It’s another hour before Lucy hears the jangle of keys in the front door.

“Lucy? I’m home.” 

“In the living room,” she calls back.

Part of her wants to be upset about the way he’d disappeared for ages, but when he appears in the doorway, exhaustion hanging from every line in his body, her anger and frustration mostly vanishes.

“Are you okay?” Lucy asks, sitting herself up. “You just vanished. I was worried.”

“Wyatt said,” Flynn acknowledges. “I—I’m sorry. I needed some air.”

She raises an eyebrow. “For over three hours?”

(Okay, maybe she’s still a little upset)

He winces. “Sorry. It’ll make sense, I swear.”

“Oh?” It’s then that Lucy notices the plastic grocery bag around his wrist. “What’s in the bag?”

Flynn shifts for a moment, passing the bag from hand to hand before finally crossing the room and handing over the small box that had been inside it.

She takes the box, then promptly drops it as though it were a hot iron when she reads the word _pregnancy_. 

“Why are you handing me a pregnancy test?”

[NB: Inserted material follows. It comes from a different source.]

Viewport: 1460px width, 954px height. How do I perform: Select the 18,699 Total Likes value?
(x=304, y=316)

“Because I think you might be pregnant.”

“Pregnant,” Lucy repeats, feeling a mildly hysterical laugh bubble up in her chest. No. No, that’s...no. “Garcia, don’t be ridiculous. I have the flu.”

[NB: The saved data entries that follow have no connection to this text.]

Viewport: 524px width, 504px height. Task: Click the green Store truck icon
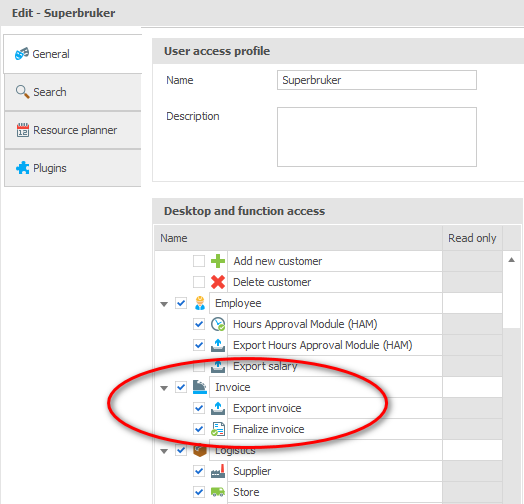tap(218, 492)
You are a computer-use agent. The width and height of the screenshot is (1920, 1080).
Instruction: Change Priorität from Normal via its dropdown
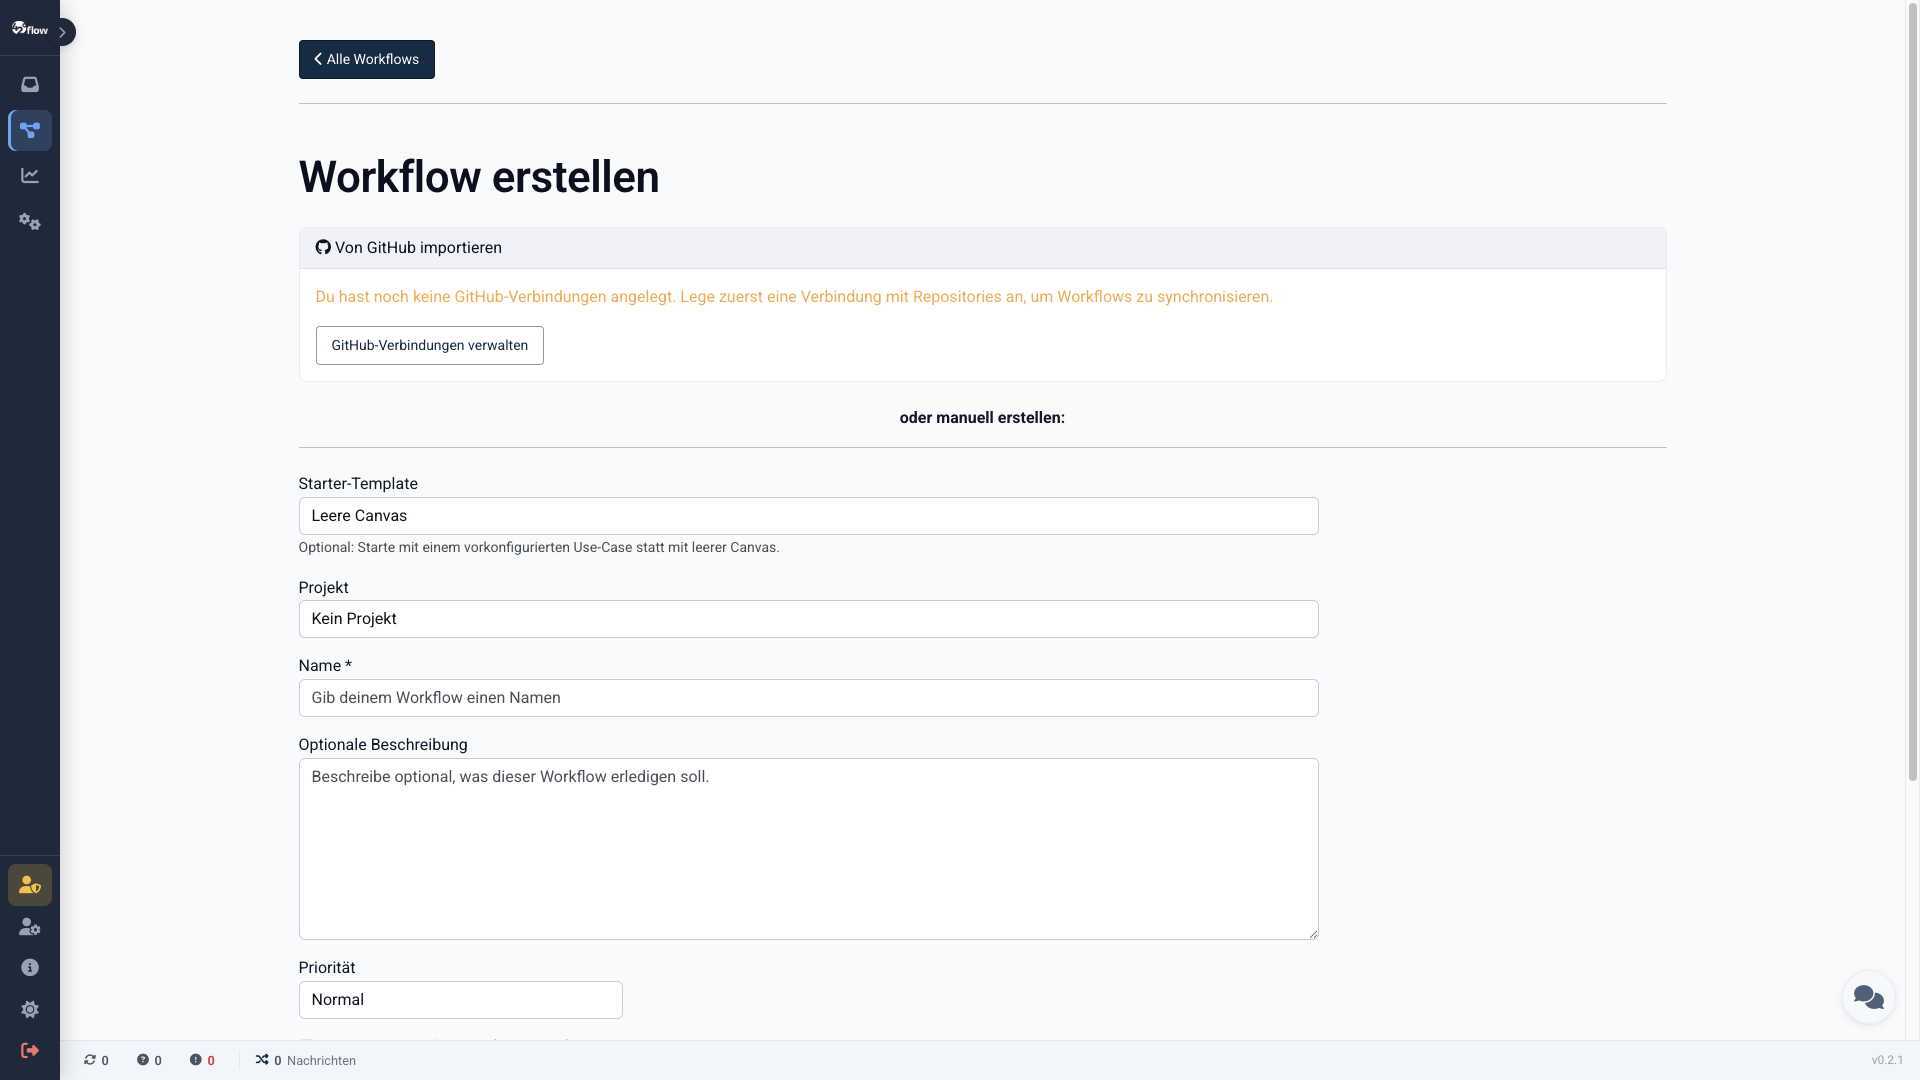point(460,999)
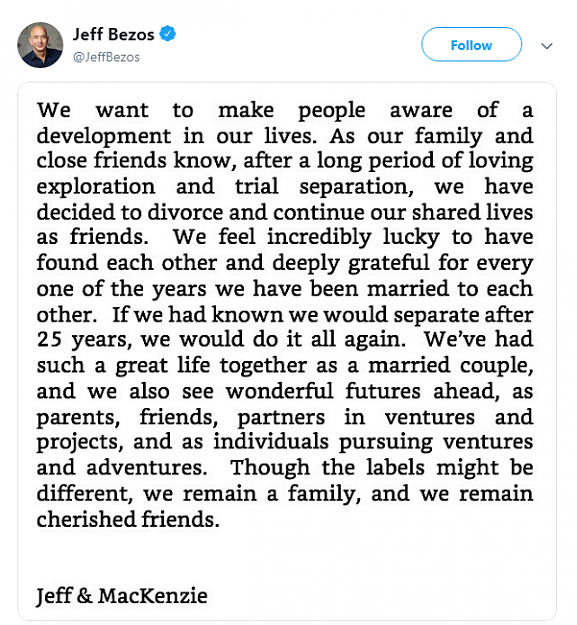Follow the Jeff Bezos account
The image size is (577, 625).
(x=471, y=44)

She tamps down on the wave of panic that floods her when she realizes she can’t remember when she last had a period.

“If you have the flu, there’s no harm in taking the test,” he replies.

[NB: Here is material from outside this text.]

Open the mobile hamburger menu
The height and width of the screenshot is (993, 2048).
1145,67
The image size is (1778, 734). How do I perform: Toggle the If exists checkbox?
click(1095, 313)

(She hates that his logic makes sense)

He was right though—it does explain a lot about why he’d run off so suddenly. He’d had a wife, a daughter, and convincing him that being with her at all wasn’t some kind of betrayal of their memories had been difficult enough. Starting a new family...they’d never talked about it, hadn’t planned for it. Of course he’d panicked.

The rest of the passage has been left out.